Alabama Territory Emerges as a State
June 1, 2019 | View PDF
Hopefully, every school child in Alabama will know the meaning of 1492 when Columbus discovered the New World.
A few years later, in 1497, John Cabot claimed North America for England. By this time, it is important for us to realize that the English people had the Bible in their own language and could read God's Word for themselves. This is a dynamic event in the life of the English people who did embrace God's Word as Absolute and Eternal Truth.
This new freedom had a great effect on the people who came to America from England. Their confidence and their goals led them to envision the kind of government that they had never known before. A new concept of freedom was truly birthed in their spirits before it became a reality as "The United States of America, " a new nation without equal in all of History.
It was not accomplished overnight. However, the American Revolution was the most amazing event in our history. The colonists became united in purpose, though it took some time. One writer wrote that the resentment against the Mother Country's aggression toward her colonies, turned to Revolution. Now, the colonists had a common goal, of Independence and Self-Government.

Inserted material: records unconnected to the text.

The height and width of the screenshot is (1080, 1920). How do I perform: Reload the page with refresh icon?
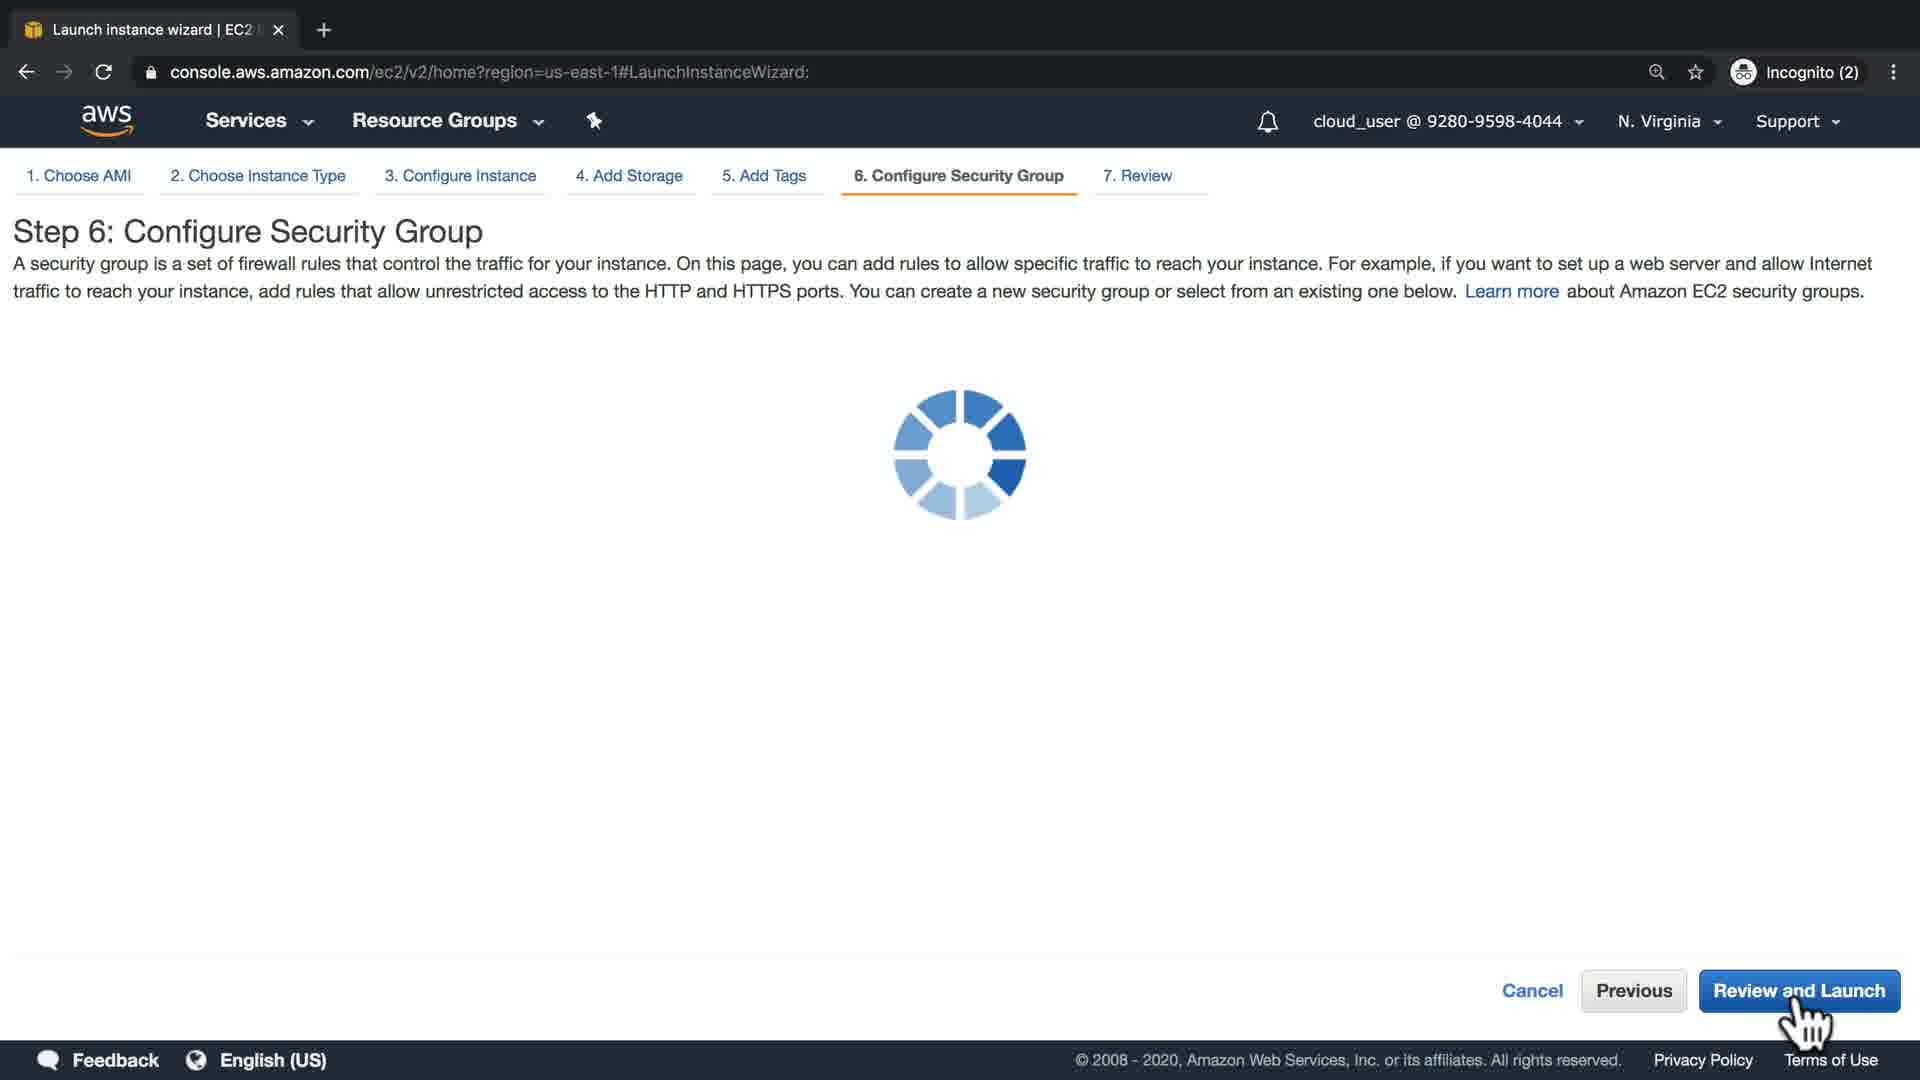click(x=103, y=72)
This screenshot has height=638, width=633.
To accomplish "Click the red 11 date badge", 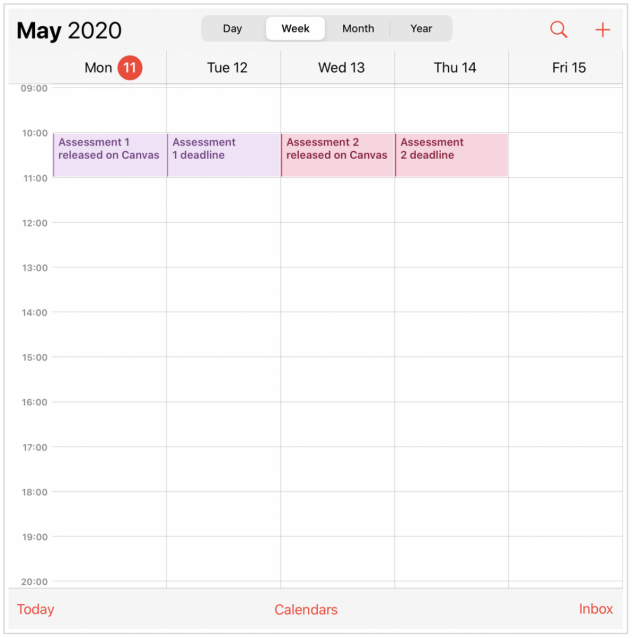I will (x=130, y=68).
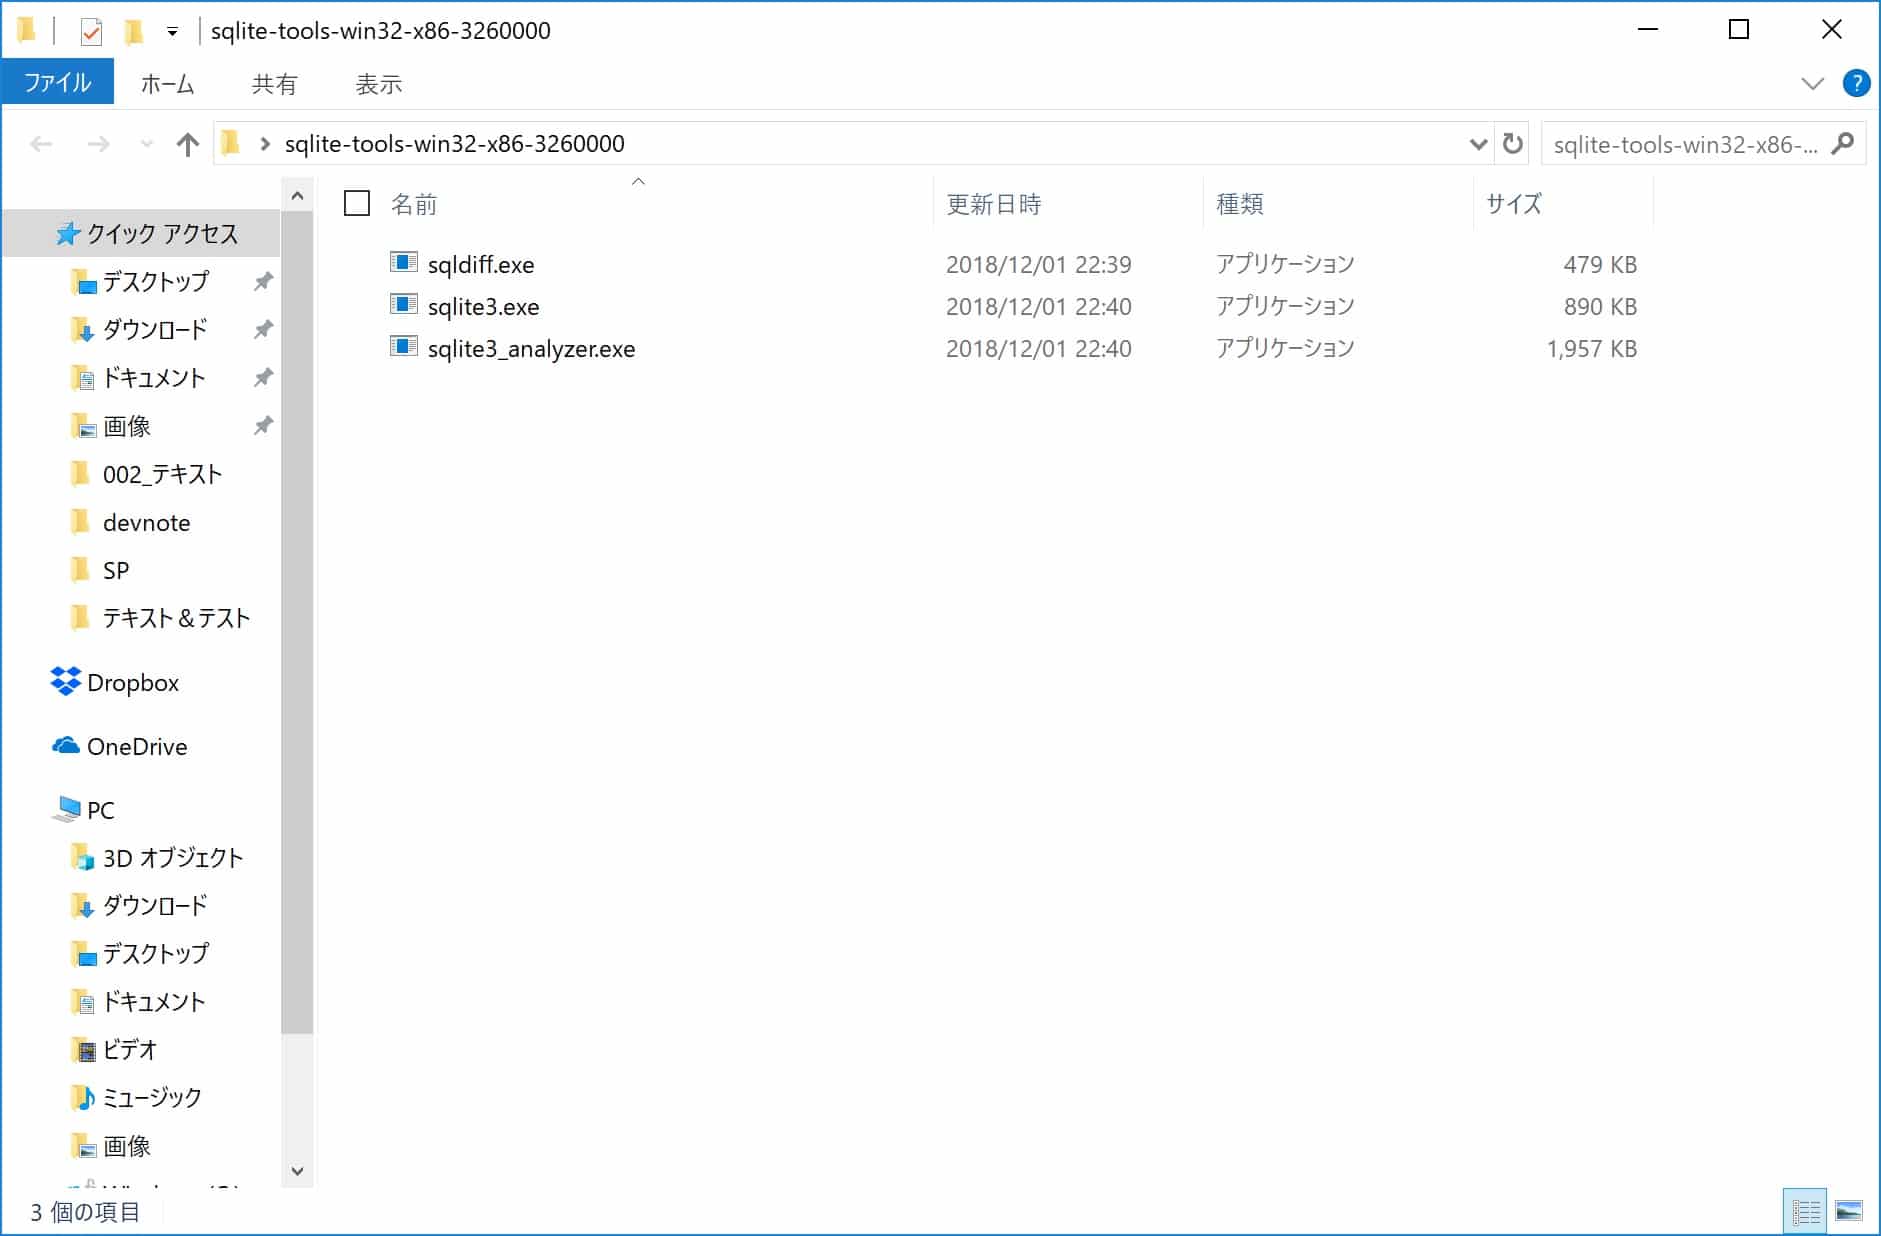
Task: Switch to the 共有 ribbon tab
Action: [274, 84]
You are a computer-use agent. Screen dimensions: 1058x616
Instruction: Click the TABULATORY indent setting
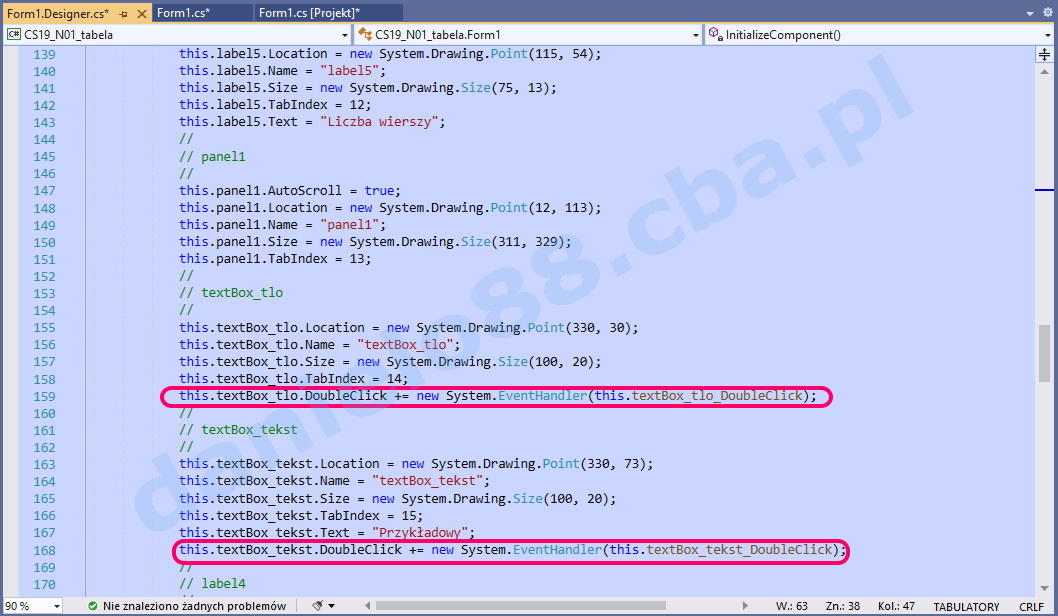click(965, 607)
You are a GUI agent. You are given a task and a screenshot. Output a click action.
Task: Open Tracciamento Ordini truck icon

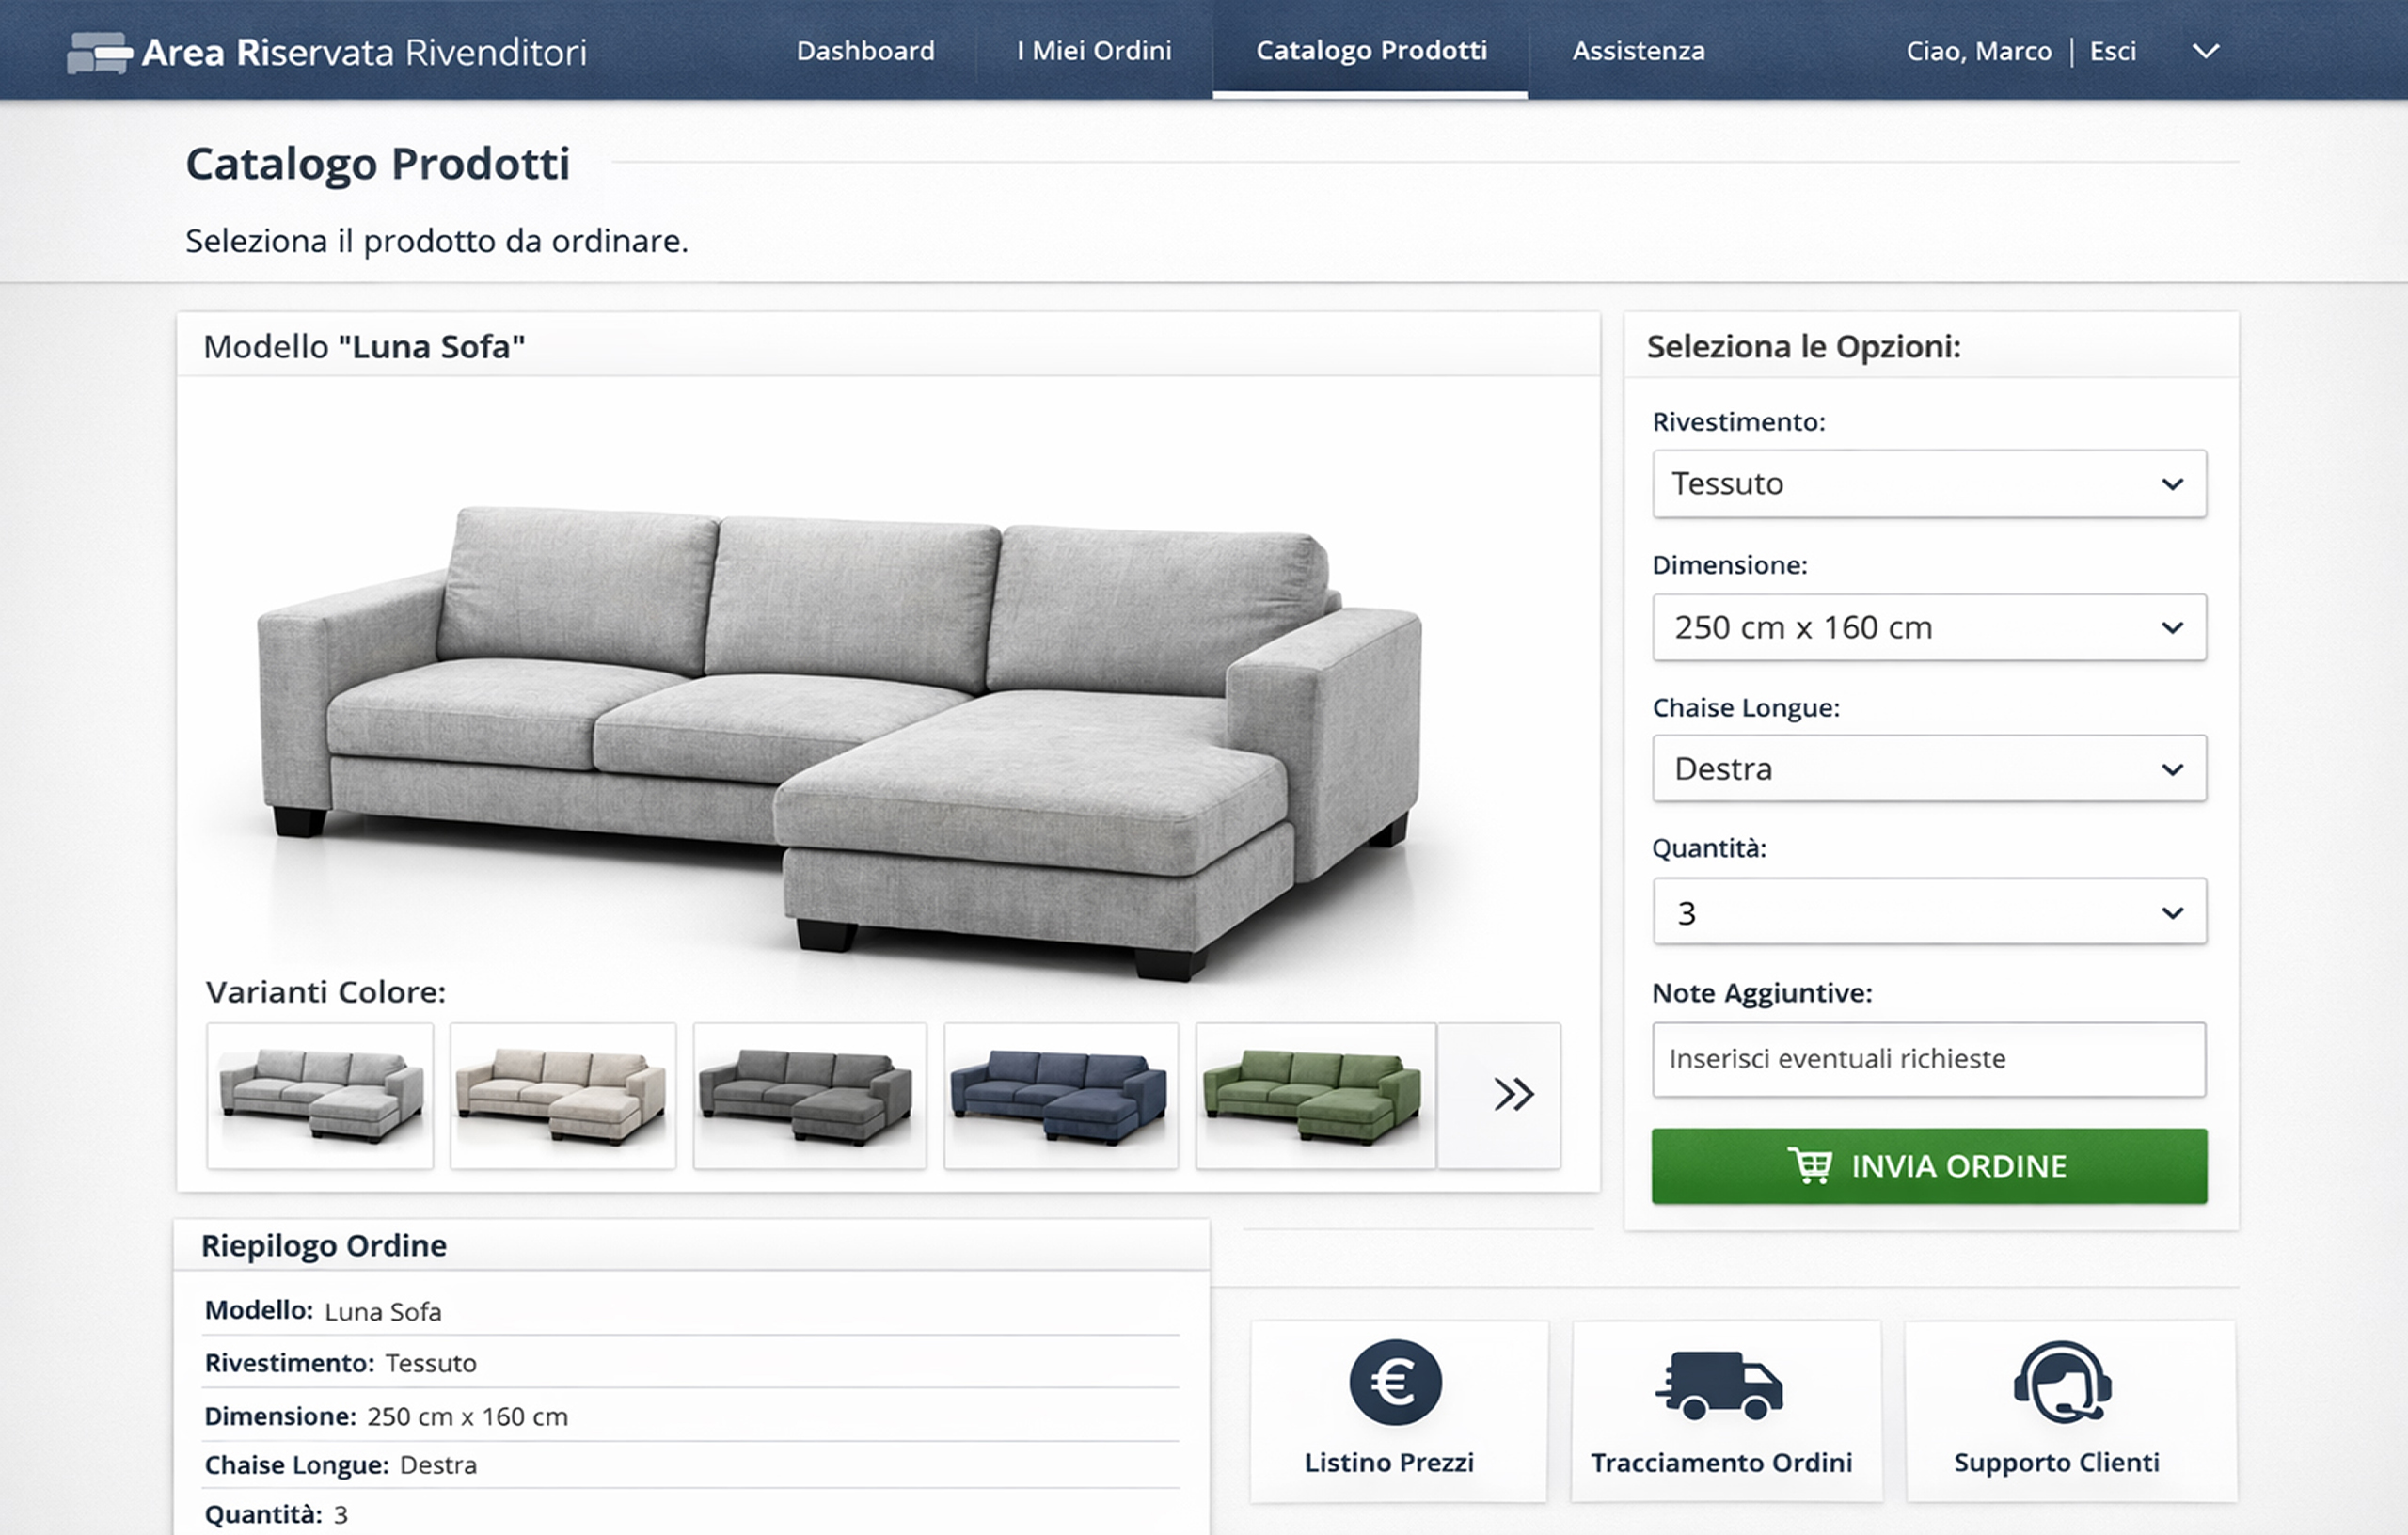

As happy and excited as the colonists were to reach the New World, the Mother country continued to place taxes on them without their consent. King George continued to pass taxes without their consent, such as The Stamp Act, and taxes on paper, glass, tea, paints, etc.
Fifty men met in Philadelphia, at the First Continental Congress in September of 1774. They signed complaints against England. When their complaints were not taken seriously, they began to drill and train soldiers and to hide ammunition and gunpowder.
In Virginia, Patrick Henry gave a powerful speech that changed the minds of many people, to fight for Independence.
"Gentlemen may cry, peace, peace, but there is no peace. Why stand we here idle? What is it that gentlemen wish? What would they have? Is life so dear, or peace so sweet as to be purchased at the price of chains and slavery? Forbid it Almighty God, I know not what course others may take, but as for me, give me Liberty or give me death."
Those who agreed with Patrick Henry, became our first Patriots.
The King of England ignored that message of the First Continental Congress. There was a Second one called in May of 1775. Two of the most important decisions made there was to organize the Continental Army and to place George Washington in charge. Only weeks later, the Battle of Bunker Hill was fought. At the Second Continental Congress, five men were chosen to write the Declaration of Independence: Thomas Jefferson, John Adams, Benjamin Franklin, Roger Sherman, and Robert Livingston. On July 4, 1776, the Declaration was signed by John Hancock, President of the Continental Congress.
True Liberty would be proclaimed throughout the land. Let us never forget that America is unique among all the nations of the world. May we return to the original intent of our Founders who paid the price for us to enjoy true Liberty.
George Washington commanded the forces in the Revolution and became our first president. Many in Alabama were involved in the war, but many were not. The frontier land housed many people loyal to Britain. Loyalists found safety in Pensacola and Mobile, and frontier land outside of what is now Alabama.
At the end of the Revolution, the British surrendered at Yorktown, in 1781. Spain still controlled much of Florida and lands beyond Alabama. The Federal Road allowed many more people to come to Alabama. With the Creek Indians, one can understand a clash of old ways with news ways of life. As farming increased in Alabama, competition was inevitable for securing the best land by both newcomers and the Creeks.
The problems among the Creek Indians increased and The Creek War of 1813-1814 grew out of complications involving politics and economics on both parts. The War of 1812 between England and America also involved politics and economics: trade matters and ports of entry.
The Creek War was really a civil war. General Andrew Jackson took the leadership, when the support of the Choctaws, Cherokees, Chickasaws, and the White Sticks, all wanted peace. They were successful in defeating the Red Sticks. General Jackson accepted the surrender by Red Eagle, at Fort Jackson on the Alabama River. He later became President of the United States, and was known as "Old Hickory." This name was given to note that he was "Tough." He was smart and a great leader.
General Jackson was born in South Carolina and moved to Tennessee. He and his wife, Rachael, lived near Nashville on a plantation named the Hermitage. They had one adopted son.
The surrender of the Indians in their battles brought many more settlers into Alabama. Many relatives of earlier settlers moved here to unite families. Alabama was attracting merchants, craftsmen, professional people, and of course, more farmers.
After the war was over, things settled down for a time. In the 1830s, many Alabama Indians were moved to Oklahoma to live on reservations. This was called the "Trail of Tears." This must have been a very sad time in our State, although it did not involve all of the Alabama Indians.
In 1817, Mississippi became a state, and Alabama began to prepare for Statehood as well. To become a State, the people must prepare a Constitution. Hopefully, we can look at our Alabama Constitution next month.